Kata piranti lainnya yang digunakan yaitu: biarpun, meskipun, sekalipun, walaupun, sungguhpun, kendatipun.
10) Piranti Pemiripan. Kata yang digunakan yaitu: seakan-akan, seolah-olah, sebagaimana, seperti, sebagai, laksana ( Zaimar dan Harapan, 2009:236). Contoh: Kedua sejoli itu merasa seakan-akan dunia milik mereka.
11)
Piranti Kausal/Sebab-Akibat. Terjadi apabila salah satu proposisi menunjukkan penyebab terjadinya suatu
kondisi tertentu yang merupakan akibat atau sebaliknya.

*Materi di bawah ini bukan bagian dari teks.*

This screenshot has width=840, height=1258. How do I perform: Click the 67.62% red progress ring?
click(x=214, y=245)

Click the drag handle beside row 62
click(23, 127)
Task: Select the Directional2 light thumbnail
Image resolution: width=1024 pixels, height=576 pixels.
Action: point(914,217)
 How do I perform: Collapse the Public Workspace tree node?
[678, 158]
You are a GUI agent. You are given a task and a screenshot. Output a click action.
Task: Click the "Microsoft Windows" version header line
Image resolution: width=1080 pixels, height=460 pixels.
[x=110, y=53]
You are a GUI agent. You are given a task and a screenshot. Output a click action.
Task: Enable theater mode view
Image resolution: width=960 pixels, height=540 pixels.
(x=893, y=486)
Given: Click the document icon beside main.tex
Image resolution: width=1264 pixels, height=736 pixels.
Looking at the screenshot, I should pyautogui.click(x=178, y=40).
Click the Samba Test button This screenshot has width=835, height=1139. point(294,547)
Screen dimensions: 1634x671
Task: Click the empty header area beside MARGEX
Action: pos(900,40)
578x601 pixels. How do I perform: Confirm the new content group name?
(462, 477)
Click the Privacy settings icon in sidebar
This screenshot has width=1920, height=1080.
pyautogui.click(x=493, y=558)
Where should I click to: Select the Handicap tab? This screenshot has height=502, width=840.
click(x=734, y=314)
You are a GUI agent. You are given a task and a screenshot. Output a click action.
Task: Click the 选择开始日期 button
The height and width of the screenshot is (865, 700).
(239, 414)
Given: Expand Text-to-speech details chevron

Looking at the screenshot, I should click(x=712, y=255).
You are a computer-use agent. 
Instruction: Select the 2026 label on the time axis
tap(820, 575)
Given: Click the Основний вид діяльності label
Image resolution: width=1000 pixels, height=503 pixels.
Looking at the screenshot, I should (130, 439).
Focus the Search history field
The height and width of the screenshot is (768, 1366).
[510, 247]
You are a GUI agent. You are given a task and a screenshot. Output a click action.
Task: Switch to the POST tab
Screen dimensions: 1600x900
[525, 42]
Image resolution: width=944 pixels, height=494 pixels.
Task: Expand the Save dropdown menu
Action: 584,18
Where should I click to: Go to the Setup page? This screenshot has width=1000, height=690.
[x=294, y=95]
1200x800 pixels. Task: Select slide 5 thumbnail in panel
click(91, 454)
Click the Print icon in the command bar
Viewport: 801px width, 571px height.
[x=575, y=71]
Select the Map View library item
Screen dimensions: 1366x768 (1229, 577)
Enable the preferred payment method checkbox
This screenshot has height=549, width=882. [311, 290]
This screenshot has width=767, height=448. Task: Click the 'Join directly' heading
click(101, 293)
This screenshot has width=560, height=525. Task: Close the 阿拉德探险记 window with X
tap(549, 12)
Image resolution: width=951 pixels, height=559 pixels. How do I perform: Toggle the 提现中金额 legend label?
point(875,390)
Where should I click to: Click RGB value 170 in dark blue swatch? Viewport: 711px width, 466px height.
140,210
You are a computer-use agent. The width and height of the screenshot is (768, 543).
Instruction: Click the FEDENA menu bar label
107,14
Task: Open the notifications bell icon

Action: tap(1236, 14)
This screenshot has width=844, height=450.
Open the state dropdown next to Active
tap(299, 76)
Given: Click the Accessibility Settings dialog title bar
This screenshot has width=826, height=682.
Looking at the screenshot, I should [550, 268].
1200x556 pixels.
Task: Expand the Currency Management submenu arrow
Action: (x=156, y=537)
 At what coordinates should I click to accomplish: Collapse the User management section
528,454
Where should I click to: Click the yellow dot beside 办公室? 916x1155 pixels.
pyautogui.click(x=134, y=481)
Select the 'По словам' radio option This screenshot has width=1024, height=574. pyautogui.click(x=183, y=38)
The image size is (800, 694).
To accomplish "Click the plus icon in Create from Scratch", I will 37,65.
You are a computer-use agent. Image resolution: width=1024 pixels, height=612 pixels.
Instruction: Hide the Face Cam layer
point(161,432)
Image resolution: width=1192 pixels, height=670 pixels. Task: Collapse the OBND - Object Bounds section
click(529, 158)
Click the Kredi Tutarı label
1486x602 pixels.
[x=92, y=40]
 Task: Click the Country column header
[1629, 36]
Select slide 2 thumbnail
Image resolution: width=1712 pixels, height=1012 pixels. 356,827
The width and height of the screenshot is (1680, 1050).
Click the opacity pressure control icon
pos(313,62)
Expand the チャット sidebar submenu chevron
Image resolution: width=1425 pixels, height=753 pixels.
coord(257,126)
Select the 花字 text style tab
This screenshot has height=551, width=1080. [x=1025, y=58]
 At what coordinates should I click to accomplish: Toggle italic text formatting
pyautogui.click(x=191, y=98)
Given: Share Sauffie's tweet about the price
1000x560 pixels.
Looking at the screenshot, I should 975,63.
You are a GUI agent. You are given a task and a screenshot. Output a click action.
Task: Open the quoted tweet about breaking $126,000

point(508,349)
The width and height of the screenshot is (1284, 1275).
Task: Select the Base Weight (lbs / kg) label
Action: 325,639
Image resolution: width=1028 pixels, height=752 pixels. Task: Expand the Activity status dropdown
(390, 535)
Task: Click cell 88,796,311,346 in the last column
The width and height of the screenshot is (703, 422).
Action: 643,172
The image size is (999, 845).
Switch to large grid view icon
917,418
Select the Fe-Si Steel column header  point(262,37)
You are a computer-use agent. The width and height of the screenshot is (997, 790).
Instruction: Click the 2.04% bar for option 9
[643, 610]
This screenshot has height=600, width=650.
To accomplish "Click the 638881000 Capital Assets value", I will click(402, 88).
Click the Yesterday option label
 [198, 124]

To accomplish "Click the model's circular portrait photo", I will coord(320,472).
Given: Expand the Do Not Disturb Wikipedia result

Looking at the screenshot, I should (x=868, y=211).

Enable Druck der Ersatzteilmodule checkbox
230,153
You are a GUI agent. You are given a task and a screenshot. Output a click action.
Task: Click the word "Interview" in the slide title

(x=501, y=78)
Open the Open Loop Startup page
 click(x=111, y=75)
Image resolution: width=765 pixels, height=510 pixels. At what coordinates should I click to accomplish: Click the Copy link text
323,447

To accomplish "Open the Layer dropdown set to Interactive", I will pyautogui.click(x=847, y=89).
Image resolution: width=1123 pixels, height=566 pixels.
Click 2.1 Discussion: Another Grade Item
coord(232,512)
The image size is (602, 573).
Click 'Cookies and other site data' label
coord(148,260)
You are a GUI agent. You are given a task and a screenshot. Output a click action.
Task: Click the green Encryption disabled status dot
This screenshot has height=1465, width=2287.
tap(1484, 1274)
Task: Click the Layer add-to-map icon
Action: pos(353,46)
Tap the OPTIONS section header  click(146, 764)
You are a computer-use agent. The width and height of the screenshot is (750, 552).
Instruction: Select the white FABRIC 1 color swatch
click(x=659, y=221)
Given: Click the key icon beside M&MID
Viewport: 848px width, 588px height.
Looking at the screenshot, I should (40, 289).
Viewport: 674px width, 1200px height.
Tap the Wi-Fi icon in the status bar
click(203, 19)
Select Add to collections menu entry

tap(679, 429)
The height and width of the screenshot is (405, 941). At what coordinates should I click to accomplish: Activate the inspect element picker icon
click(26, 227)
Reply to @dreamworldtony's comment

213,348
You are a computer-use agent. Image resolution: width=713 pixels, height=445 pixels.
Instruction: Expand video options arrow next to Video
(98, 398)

Kata yang digunakan yaitu: Oleh sebab itu, oleh karena itu, sehingga, maka, sampai-sampai, karena itu, oleh sebab itu, konsekuensinya. Contoh: Adik sakit sehingga tidak masuk sekolah.
12)
Piranti Penjelasan. Dalam menyampaikan pikiran, perasaan, peristiwa, keadaan, dan sesuatu
hal, adakalanya, seorang penyampai merasa belum puas dalam penyampaiannya. Ia merasa apa yang disampaikan belum seluruhnya dipahami oleh penerima, untuk itu perlu ada penjelasan agar apa yang disampaikan dipahami oleh penerima. Kata yang digunakan yaitu: yang dimaksud, Artinya. Contoh: Faktor yang keempat, yaitu saluran. Yang dimaksud saluran dalam pembicaraan ini adlah alat yang digunakan untuk menyampaikan pesan dalam suatu kegiatan bertutur.
13)
Piranti Ragu-Ragu (Dubitatif)
Piranti tersebut digunakan untuk mengantarkan bagian yang masih menimbulkan keraguan. Kata yang digunakan adalah jangan-jangan, barangkali, mungkin, kemungkinan besar dan sebagainya (Rani, dkk, 2006: 125) contoh: Tidak banyak tokoh yang tampil dua kali dalam kulit muka majalah Tempoh. Yustedjo Tarik termasuk dalam jumlah sedikit itu. Kali pertama, ketika ia membawa mendali emas dari Asian Games di New Delhi 1982. Kali keduannya, padaa pekan ini. Mungkin, karena Yustedjo mempunyai daya tarik kuat untuk menjadi berita.
14)
Piranti Ringkasan dan Simpulan Piranti ini beguna untuk mengantarkan ringkasan dari bahwa bagian yang
berisi urasian. Biasanya, ringkasi berupa simpulan yang ditarik dari sejumlah data yang telah diungkapkannya. Kata-kata yang biasanya digunakan untuk mengantarkan ringkasan dan simpulan misalnya singkatannya, pendeknya, pada umumnya, jadi kesimpulannya, dengan ringkasnya dan sebagainya ( Rani, dkk, 2006:123). Contoh: Hukum tidak hanya untuk orang kaya. Semua orang mempunyai derajat yang sama di depan hukum. Hukum tidak memandang kaya atau miskin, pria atau wanita, tua atau muda, pembesar atau rakyat jelata, dan ABRI atau bukan ABRI. Jadi, hukum berlaku untuk siapa pun, kapan pun, dan di mana pun.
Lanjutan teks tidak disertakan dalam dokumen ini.